7 B. Tujuan Penelitian Berdasarkan latar belakang yang telah diuraikan diatas maka peneliti mempunyai tujuan sebagai berikut : 1. Mengetahui hubungan self efficacy dan hardiness dengan stres pengasuhan pada ibu yang memiliki anak berkebutuhan khusus. 2. Mengetahui hubungan antara self efficacy dengan stres pengasuhan pada ibu yang memiliki anak berkebutuhan khusus. 3. Mengetahui hubungan antara hardiness dengan stres pengasuhan pada ibu yang memiliki anak berkebutuhan khusus. 4. Mengetahui tingkat self efficacy pada ibu yang memiliki anak berkebutuhan khusus. 5. Mengetahui tingkat hardiness pada ibu yang memiliki anak berkebutuhan khusus. 6. Mengetahui tingkat stres pengasuhan pada ibu yang memiliki anak berkebutuhan khusus. 7. Mengetahui sumbangan efektif antara self efficacy dengan stres pengasuhan pada ibu yang memiliki anak berjebutuhan khusus. 8. Mengetahui sumbangan efektif antara hardiness dengan stres pengasuhan pada ibu yang memiliki anak berkebutuhan khusus. 9. Mengetahui sumbangan efektif antara self efficacy dan hardiness dengan stres pengasuhan pada ibu yang memiliki anak berkebutuhan khusus.

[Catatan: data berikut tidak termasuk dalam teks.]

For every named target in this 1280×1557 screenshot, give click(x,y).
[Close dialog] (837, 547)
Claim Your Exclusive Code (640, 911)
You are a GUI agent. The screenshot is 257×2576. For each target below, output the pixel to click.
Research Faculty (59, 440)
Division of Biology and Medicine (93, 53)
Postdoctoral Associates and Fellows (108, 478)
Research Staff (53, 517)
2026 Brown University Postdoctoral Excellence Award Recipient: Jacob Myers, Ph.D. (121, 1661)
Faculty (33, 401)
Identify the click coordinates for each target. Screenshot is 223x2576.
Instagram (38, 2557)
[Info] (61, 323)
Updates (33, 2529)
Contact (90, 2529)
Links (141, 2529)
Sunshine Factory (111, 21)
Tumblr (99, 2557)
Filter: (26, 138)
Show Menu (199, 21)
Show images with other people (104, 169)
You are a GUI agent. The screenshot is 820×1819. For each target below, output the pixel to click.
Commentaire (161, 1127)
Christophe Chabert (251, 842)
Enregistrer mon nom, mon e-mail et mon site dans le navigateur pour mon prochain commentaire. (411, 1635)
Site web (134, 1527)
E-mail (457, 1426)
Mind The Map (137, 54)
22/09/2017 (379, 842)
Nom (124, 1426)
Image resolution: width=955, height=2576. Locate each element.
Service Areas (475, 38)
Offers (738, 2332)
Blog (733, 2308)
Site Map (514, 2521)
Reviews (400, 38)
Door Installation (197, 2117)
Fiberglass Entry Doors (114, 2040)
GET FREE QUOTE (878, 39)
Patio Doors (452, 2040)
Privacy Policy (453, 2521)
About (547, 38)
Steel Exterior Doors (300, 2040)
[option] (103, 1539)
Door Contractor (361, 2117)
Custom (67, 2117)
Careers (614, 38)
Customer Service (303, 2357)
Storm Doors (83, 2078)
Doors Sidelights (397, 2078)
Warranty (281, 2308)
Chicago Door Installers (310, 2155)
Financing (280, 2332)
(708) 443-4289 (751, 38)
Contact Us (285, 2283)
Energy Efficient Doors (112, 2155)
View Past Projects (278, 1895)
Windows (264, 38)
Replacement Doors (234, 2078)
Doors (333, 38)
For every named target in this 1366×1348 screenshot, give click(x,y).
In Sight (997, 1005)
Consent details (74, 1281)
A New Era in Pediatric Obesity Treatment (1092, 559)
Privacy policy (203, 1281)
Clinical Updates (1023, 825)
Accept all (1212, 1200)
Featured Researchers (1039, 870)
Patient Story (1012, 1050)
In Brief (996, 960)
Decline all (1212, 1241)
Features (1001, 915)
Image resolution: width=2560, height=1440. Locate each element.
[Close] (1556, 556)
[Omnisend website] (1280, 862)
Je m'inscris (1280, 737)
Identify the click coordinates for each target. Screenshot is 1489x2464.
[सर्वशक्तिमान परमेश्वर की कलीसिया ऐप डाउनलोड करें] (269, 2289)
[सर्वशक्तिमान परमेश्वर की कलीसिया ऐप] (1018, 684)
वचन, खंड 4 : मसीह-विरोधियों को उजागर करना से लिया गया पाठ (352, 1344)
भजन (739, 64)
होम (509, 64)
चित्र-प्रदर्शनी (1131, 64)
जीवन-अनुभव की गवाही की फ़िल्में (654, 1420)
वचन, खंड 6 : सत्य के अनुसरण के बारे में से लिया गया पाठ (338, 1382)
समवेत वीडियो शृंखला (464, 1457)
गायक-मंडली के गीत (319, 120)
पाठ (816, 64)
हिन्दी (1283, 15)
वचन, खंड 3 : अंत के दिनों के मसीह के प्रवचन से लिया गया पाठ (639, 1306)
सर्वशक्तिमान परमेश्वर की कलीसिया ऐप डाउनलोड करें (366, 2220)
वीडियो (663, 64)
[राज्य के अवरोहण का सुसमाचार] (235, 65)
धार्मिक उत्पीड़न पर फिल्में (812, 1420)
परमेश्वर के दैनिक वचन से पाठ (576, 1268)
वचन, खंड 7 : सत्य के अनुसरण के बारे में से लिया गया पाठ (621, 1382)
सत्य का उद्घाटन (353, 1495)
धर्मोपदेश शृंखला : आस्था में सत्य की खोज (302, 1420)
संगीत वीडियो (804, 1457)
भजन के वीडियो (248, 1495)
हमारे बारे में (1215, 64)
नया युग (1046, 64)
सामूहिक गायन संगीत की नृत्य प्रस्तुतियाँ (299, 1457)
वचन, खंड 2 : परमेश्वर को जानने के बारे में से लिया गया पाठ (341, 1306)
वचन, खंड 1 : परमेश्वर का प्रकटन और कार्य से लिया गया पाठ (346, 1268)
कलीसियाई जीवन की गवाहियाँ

8 C. Manfaat Penelitian Adapun manfaat yang dapat diambil dari hasil penelitian ini adalah : 1. Untuk kepala sekolah, dapat digunakan sebagai sumbangan pengetahuan sehingga pihak sekolah dapat memberikan edukasi yang baik untuk ibu dalam mengasuh anaknya. 2. Untuk guru sebagai pengganti orangtua, dapat dijadikan sebagai sumbangan pengetahuan dalam menjadi orangtua pengganti disekolah dan memberikan bimbingan dengan tepat. 3. Untuk subyek, yaitu ibu semoga penelitian ini dapat menumbuhkan self efficacy dan hardiness dalam menghadapi stres dalam pengasuhan, sehingga ibu dapat mampu merawat dan memberikan pengasuhan yang optimal kepada anaknya. 4. Untuk peneliti selanjutnya, semoga penelitian ini dapat memberikan sumbangan terhadap pengembangan ilmu psikologi, terutama psikologi perkembangandan hasilnya penelitian ini dapat dijadikan sebagai masukan dan gambaran dalam melakukan penelitian selanjutnya dalam jenis bidang yang sama.